Reported by: sej854+django@… Owned by: nobody
Component: HTTP handling Version: dev
Severity: Normal Keywords:
Cc: Triage Stage: Unreviewed
Has patch: no Needs documentation: no
Needs tests: no Patch needs improvement: no
Easy pickings: no UI/UX: no

Description

Validation of the host part fails, falsely raising SuspiciousOperation

validate_host() or split_domain_port() in django.http.request try to match the Host: value against the following RegExp:

host_validation_re = re.compile(r"([a-z0-9.-]+|\[[a-f0-9]*:[a-f0-9:]+\])(:\d+)?$")

The issue are the \[ \] (literal square brackets) around the IPv6 part -- the Host: value actually does not contain them. Hence it fails to match any IPv6 address.
In my local installation I removed the source of the problem by adding question marks after the \[ and \], but of course it'd be better if it could be fixed properly in the code base.
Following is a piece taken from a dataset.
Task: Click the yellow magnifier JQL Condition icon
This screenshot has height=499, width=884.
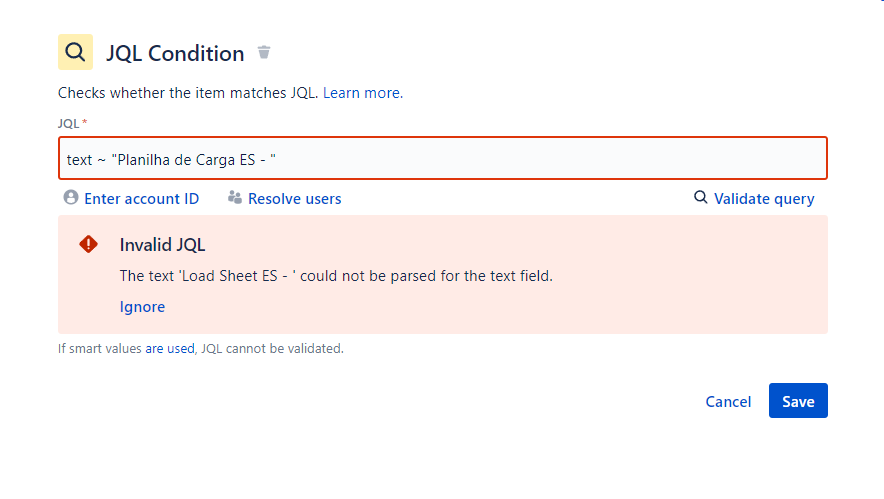Action: coord(76,52)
I encountered this problem in a django 1.3.7 install, but checked the github (https://github.com/django/django/blob/c250f9c99b59bb011dae9bc97783458621462b65/django/http/request.py) to confirm that this problem hasn't changed.

Let me know if you need any additional information.

Change History (3)

comment:1 by Claude Paroz, 10 years ago

I find a bit strange that your Host value doesn't contain the brackets (the RFC requires them, http://tools.ietf.org/html/rfc3986#section-3.2.2).
Is it the client who didn't set the brackets?

comment:2 by anonymous, 10 years ago

Possibly! I came across this when trying to figure out why our provider's was flooded by e-mails -- some automatic script searching for vulnerabilities tried out all sorts of addresses, and because of the mis-matching host_validation_re Django sent one e-mail to me for each request -- I wouldn't say it was totally wrong to raise SuspiciousOperation exceptions in this case (it was a suspicious operation), but there should be some way to prevent just this kind of exception to be e-mailed to the admin, without having to disable all Exception mails (according to the django logging documentation it should be possible to deal with sub-categories of SuspiciousOperation, but the code in http/request.py only raises SuspiciousOperation(), so I can't see how you'd filter out just the mismatches to the Host: validation). Otherwise this can result in a (not even intentional) denial of service...

comment:3 by Claude Paroz, 10 years ago

Resolution: duplicate
Status: newclosed

The issue about exception differentiation has been addressed in #19866 (the fix is in Django 1.6).